The fundraising gap between Donald Trump and Hillary Clinton persisted last month. Although the discrepancy between the blue and red money piles was less dramatic, Clinton still spent way more. For instance, the Trump campaign has only just started running its first paid ads of the general election campaign. Clinton, by contrast, has run nearly 60 million worth of ads, with about as much more ad time reserved for the future.
So where is Trump’s money going? Well, it seems like most of it is staying with the organisations that raised it. Campaigns don’t just fundraiser for themselves, you see. Each one has a complex ecosystem of sub-committees, regional organisations and other bodies that raise money on their behalf.
For example, rather than donating to the Clinton campaign directly, i might give to ‘Democrats for Hillary’ or ‘Republicans for Hillary’ or even the joint fundraising comitees set up between the presidential campaigns and bodies like the Democratic Congressional Campaign Committee.

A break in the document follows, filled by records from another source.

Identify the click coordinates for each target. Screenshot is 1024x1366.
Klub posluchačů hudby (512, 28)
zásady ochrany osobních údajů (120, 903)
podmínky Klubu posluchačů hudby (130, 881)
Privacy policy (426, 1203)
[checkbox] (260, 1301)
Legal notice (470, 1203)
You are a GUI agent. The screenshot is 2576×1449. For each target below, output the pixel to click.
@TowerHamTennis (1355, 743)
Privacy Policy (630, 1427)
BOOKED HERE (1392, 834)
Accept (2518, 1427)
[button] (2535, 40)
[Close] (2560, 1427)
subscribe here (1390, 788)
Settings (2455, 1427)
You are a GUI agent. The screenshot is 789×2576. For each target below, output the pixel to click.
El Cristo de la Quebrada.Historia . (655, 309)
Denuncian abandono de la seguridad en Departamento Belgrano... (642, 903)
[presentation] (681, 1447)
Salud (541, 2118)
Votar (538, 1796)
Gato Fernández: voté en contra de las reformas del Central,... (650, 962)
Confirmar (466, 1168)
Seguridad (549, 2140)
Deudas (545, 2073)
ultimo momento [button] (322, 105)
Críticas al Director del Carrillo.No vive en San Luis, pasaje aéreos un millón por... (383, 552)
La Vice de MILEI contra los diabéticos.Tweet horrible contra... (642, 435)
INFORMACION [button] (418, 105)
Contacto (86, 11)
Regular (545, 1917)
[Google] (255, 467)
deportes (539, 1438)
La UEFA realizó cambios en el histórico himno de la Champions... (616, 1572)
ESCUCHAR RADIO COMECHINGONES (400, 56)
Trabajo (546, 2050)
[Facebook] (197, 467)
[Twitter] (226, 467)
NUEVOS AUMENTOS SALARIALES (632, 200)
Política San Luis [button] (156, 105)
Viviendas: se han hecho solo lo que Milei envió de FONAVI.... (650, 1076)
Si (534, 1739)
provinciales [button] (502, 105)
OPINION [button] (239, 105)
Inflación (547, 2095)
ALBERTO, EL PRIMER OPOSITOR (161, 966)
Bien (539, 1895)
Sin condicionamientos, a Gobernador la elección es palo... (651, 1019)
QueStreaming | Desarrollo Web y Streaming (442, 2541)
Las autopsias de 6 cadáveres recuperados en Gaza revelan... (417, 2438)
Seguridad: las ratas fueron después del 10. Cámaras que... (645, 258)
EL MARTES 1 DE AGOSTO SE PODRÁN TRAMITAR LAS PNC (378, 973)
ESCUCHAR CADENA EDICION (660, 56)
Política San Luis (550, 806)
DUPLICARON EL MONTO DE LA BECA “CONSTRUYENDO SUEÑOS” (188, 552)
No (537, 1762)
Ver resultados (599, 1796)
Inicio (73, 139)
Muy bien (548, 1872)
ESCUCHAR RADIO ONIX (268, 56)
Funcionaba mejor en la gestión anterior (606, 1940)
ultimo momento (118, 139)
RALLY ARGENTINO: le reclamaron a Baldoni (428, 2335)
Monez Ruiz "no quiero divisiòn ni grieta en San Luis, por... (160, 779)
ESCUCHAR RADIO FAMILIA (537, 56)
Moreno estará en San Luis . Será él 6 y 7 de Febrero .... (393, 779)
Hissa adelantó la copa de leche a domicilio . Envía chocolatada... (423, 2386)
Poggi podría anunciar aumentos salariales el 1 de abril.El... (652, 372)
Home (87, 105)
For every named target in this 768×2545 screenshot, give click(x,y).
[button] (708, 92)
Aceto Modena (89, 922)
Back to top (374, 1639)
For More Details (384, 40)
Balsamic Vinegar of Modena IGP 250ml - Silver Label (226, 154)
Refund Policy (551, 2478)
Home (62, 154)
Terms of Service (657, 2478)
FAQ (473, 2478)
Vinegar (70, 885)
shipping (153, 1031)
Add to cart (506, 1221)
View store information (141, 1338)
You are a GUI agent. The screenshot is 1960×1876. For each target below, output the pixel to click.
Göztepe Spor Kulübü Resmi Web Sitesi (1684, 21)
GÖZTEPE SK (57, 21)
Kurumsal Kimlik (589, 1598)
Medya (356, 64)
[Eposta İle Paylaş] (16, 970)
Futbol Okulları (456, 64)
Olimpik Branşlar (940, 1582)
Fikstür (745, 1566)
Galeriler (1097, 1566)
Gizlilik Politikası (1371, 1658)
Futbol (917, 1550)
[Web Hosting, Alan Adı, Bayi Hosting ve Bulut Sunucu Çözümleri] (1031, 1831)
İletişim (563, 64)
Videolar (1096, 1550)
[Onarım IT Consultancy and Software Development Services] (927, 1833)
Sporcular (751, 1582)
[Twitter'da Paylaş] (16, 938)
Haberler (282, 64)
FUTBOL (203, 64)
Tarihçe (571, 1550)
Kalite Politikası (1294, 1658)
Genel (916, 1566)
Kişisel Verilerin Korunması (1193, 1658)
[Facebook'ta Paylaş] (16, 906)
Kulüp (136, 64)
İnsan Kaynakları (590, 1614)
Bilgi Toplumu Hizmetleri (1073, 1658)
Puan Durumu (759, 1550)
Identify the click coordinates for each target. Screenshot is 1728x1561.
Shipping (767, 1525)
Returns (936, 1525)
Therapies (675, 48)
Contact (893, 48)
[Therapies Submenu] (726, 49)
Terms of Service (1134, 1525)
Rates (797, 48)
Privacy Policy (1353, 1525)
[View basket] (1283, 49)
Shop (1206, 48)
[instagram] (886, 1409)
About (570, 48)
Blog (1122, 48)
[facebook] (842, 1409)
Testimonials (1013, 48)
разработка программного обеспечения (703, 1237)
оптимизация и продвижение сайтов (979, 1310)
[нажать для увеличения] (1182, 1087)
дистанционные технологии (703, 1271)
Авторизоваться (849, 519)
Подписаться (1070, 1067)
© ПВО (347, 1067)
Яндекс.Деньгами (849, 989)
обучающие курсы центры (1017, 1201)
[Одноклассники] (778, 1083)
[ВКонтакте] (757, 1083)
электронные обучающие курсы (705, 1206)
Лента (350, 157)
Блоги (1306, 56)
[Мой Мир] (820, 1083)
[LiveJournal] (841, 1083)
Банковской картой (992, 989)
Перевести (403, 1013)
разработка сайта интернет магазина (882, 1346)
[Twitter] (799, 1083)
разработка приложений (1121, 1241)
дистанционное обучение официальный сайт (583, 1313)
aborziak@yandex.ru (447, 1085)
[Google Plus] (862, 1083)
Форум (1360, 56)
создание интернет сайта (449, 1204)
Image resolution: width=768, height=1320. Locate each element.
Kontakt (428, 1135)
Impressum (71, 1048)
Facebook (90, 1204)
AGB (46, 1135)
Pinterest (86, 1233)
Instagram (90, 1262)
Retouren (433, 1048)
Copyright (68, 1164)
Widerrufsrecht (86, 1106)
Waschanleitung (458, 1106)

What Trump is doing is essentially outsourcing large portions of traditional campaign spending to these subsidiary organisations and to the Republican National Committee in particular. This is being sold as a move to strengthen the party as a whole, and counteract the much speculated upon down-ballot reverberations of Trumps currently fearsome unpopularity.
While this is likely to help Trump in terms of his relationship to the party elite (who will be grateful for the extra fundraising muscle), it is also a risky strategy.
Because the RNC and such bodies have a primary loyalty to the party as a whole, not to the trump campaign in particular. They are incentivized to support Republicans, not necessarily Trump. More importantly, they are not necessarily going to follow the strategy of the Trump campaign, or co-ordinate with it to the degree desired.
It will be interesting to see how this shakes out. But right now i am inclined to wonder about the wisdom of such a strategy on Trumps part. When you are behind, and require unlikely voters turning out for you to make your theory of the election work, the last thing you want to do is make your campaign less coordinated and more unwieldy.